1825771 Members
2020 Online
109687 Solutions
New Discussion

harddisk failures

 
SOLVED
Go to solution
deheugden
Frequent Advisor

harddisk failures

i got a customer with a dl380 g7. THe server is less than a year old. I isntalled the os on a mirror. Since the purchase of the server, twice one of the disks already failed. According to hp support due to multiple write errors.

I never noticed a hp server to fail twice within a year.

Anyone a suggestion what can be the cause of this?

Maybe i should change the mirror into a raid 5 (iff possible withou data lost, dont want to reinstall the os again).

1 REPLY 1
Matti_Kurkela
Honored Contributor
Solution

Re: harddisk failures

You should remember that a huge flood in Thailand destroyed a significant part of world-wide hard disk manufacturing capacity last year.

(Wikipedia says Thailand accounts for 25% of the total world-wide hard disk manufacturing capacity.)

 

I expect that the other hard disk factories around the world have been running at absolute maximum capacity since then. That might have caused some product quality issues here and there. The same would be true in the factories that are restored/rebuilt in a big hurry to get into full production mode.

 

RAID 5 is not necessarily more fault-tolerant than a mirror - in fact, it is likely to be less so.

If you have a total of 6 disks, with mirroring you can have up to 3 of them fail without losing data, if each failing disk happens to be in a different mirror pair. But in a 6-disk RAID 5, your data will be lost when any 2 disks fail.

 

For a given number of disks, RAID 5 provides more storage space than mirroring.

 

The lessons you should take away from this:

1.) RAID is not a backup. A backup is something that is on a separate storage media that is not being used all the time, so it will have a smaller risk of damage. Ideally, at least some of your backups should be in a separate physical location, so that they will not be lost along with the original system if there is a fire or other disaster.
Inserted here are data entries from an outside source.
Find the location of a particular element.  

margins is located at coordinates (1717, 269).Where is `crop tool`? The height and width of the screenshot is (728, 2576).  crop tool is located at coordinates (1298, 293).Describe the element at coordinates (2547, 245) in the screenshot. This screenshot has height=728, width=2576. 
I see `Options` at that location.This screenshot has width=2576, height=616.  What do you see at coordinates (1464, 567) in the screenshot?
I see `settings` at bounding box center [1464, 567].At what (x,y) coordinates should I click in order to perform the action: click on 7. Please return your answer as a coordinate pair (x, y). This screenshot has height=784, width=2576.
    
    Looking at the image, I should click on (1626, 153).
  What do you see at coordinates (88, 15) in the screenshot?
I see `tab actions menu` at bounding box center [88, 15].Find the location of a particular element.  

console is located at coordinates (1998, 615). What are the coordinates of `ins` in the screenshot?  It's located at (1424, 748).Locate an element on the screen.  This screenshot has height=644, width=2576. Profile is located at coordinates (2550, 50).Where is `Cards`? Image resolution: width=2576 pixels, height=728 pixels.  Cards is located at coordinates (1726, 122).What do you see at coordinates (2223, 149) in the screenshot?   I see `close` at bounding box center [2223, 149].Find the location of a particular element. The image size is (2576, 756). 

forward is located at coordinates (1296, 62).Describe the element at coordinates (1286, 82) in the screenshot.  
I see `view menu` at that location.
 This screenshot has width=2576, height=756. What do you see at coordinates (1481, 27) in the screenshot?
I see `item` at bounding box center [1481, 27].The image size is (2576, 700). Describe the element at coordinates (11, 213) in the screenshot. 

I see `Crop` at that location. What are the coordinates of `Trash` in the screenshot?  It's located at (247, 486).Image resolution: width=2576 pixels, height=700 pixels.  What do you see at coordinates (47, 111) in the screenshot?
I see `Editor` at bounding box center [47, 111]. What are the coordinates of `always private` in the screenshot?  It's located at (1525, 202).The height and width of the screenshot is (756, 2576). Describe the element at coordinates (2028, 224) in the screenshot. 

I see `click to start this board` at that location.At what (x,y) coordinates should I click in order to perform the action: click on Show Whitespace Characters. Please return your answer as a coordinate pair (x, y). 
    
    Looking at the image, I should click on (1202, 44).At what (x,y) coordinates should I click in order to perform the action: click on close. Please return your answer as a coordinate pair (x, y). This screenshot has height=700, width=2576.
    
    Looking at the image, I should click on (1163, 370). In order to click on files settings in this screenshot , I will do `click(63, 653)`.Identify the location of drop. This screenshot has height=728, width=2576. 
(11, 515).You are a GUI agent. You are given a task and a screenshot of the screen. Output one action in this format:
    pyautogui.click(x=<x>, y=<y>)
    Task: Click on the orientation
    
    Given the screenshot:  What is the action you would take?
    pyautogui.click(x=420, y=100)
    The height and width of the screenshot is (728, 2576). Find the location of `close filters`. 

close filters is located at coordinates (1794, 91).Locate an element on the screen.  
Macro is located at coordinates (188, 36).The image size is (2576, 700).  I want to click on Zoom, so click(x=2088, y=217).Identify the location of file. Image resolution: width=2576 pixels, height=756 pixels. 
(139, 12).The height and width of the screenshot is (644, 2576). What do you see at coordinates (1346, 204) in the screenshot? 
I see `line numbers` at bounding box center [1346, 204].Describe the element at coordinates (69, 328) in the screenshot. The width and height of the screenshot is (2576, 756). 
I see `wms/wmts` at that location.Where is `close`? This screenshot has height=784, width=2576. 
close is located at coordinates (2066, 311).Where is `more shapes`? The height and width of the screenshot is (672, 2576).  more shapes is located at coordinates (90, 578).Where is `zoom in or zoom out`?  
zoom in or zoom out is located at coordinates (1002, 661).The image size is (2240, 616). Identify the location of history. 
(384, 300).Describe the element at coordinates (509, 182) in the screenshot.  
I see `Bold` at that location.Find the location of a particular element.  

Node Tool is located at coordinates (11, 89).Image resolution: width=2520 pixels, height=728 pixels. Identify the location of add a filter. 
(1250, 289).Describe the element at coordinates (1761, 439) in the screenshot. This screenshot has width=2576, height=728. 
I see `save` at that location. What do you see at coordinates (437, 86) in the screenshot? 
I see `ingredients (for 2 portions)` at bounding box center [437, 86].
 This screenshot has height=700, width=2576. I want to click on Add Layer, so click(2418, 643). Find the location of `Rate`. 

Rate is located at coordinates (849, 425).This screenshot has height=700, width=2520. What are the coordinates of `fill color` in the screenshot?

2.) You should monitor your RAID sets, so that you will receive some form of an alert when one of your disks fail. If the server is critical, you might even want to have a spare disk or two at hand, so that you can replace a disk as soon as it fails. If there is a free disk slot, consider installing a hot spare.

3.) Hard disks are mechanical devices, and thus subject to wear and tear. So it is certain that they will eventually fail: this is a fact of life for all system administrators.

 

 

MK